I’m a devotee of two film series at my local Brooklyn indie theater: Ridiculous <> Sublime, a series highlighting “the most bombastic and confounding movies imaginable,” and Hubba Hubba, a series by my friend Mark Pagán that takes “a long lusty look at the himbos, hunks and thirst traps of cinema that have dominated cultural desire.”
Last month, these series combined for a jointly hosted showing of Legends of the Fall, a movie about how Brad Pitt is so hot that it ruins everything. The movie is based on a novella by Jim Harrison, and I was curious enough to promptly get it out of the library.
The book is a collection of three novellas, including the titular Legends of the Fall. The story begins on a ranch in 19th century Montana where three brothers, Alfred, Tristan, and Samuel, live with their father. The grand narrative follows the boys and their overlapping romances and journeys of self discovery and self destruction. It’s very sweeping in a way that I stereotypically associate with western writing of a certain era.
It’s pretty effective too— there’s just something about these three boys that gets to you. In spite of how melodramatic and florid it can be, Harrison’s novella is nicely paced and plotted. He doesn’t use a lot of commas either, which gives the prose a matter-of-fact directness and breathlessness that feels somehow reflected in the movie’s aesthetics. I’ve also lately been wondering if I use too many commas in my own writing, so I might just have commas on the brain.
At the same time I was reading Harrison’s stories, I was also getting into the new Adult Swim show Haha You Clowns created by Joe Cappa. This is also a story about a family of three brothers and their dad, who live together in an affluent, nondescript suburb. The boys are Preston, Tristan, and Duncan—another middle son named Tristan!
The show is very funny, bizarrely heightened like a lot of Adult Swim’s stuff. The voice acting is infectious and I love the animation, which has that captivating, near-grotesqueness that will be familiar to anyone who grew up with Flash-animated web videos or the intense frames of shows like Ren & Stimpy.
Haha, You Clowns also captures a very specific, knee-jerk kindness that was immediately recognizable to me from growing up in the suburbs. These large sons are kind to old women and waitresses, forever saying things like, “Appreciate you.” The boys are also full of canned jokes, the kind of “well that just happened!” lines that are more references than actual humor or original observations.
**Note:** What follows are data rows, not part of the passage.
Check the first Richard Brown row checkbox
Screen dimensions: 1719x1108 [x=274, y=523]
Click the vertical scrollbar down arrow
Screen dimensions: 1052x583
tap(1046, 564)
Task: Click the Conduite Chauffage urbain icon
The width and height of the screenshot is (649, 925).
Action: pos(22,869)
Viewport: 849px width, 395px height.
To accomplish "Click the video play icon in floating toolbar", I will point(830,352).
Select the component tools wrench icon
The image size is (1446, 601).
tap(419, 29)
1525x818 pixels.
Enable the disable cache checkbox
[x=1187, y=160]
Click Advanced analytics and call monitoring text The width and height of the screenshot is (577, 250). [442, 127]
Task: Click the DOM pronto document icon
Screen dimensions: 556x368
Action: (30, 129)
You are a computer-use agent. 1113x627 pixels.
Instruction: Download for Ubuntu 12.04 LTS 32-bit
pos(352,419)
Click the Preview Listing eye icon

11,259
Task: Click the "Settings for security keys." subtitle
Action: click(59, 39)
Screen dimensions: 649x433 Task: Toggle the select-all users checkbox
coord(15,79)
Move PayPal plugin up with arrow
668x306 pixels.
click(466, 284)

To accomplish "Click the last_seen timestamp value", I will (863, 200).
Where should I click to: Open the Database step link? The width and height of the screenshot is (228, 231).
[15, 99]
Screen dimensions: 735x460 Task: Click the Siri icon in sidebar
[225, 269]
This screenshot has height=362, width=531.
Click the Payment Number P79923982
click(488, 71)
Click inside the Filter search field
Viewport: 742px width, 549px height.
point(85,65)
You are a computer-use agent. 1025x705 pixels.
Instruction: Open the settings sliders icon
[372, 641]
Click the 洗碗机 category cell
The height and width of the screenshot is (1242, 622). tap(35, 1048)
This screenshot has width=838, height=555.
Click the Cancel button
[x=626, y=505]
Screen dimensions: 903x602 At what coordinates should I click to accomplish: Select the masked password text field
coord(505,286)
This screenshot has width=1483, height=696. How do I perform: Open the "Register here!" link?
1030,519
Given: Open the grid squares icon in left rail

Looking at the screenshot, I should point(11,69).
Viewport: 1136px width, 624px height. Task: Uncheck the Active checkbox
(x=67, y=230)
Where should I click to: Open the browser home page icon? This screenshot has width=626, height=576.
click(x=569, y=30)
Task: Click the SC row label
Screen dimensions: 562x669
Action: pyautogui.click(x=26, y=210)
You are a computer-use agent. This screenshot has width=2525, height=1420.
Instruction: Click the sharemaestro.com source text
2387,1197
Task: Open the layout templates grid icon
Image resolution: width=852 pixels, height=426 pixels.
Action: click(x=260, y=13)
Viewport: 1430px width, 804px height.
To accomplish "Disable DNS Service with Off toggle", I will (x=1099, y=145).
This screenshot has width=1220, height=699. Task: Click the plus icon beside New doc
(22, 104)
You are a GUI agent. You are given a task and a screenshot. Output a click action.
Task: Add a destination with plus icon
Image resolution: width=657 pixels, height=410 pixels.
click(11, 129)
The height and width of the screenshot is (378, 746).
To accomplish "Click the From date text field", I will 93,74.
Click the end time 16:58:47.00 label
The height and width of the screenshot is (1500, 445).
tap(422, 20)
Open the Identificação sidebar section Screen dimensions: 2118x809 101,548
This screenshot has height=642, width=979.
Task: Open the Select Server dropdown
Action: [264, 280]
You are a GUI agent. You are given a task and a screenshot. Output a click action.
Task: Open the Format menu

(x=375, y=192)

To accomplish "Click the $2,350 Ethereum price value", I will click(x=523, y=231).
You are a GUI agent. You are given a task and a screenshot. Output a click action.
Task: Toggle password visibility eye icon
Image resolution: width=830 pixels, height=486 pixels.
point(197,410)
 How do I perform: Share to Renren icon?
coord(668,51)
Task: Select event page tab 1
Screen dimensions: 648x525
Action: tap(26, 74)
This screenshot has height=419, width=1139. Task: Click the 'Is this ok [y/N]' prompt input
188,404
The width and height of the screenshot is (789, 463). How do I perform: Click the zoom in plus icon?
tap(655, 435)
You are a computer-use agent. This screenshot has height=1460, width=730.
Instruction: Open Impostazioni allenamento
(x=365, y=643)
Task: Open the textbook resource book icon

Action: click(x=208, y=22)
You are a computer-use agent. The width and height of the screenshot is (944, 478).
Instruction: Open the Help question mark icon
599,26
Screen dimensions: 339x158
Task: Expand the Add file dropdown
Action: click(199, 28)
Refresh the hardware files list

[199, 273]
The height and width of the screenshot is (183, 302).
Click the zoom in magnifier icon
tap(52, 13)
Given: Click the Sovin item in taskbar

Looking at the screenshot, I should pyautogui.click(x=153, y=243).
In the way that Harrison looks to the Bible for models of relationships and drama, Cappa’s Haha, You Clowns looks to schmaltzy sitcoms and after school specials. The boys are trapped in a loop of earnest reflection, obvious life lessons, and small crises that always resolve in their favor.
It’s the shared earnestness between Harrison and Cappa’s work that really struck me. Legends of the Fall is the kind of fiction that feels a bit dated now, in that it exists beyond irony. The other two novellas in Harrison’s collection are pretty direct retellings of Bible stories: this is the kind of register that Harrison is working in. Cappa’s humor and the framing of his show don’t have the same narrative earnestness, but his characters do. The three sons live blissfully and weirdly in a bubble without irony. The boys are perhaps too simple and too sheltered, and can’t access the casual judgment that has to exist behind irony, or the desire to manipulate that is behind even very small deceits. They are sweet and direct in a way that isn’t performed. They don’t want to get anything from you, they just don’t have any other way to be.
Harrison’s writing also imbues this sort of predestination to his characters, though it’s more fraught. His boys resist their impulses and core traits, but can never be successful for long in that rebellion.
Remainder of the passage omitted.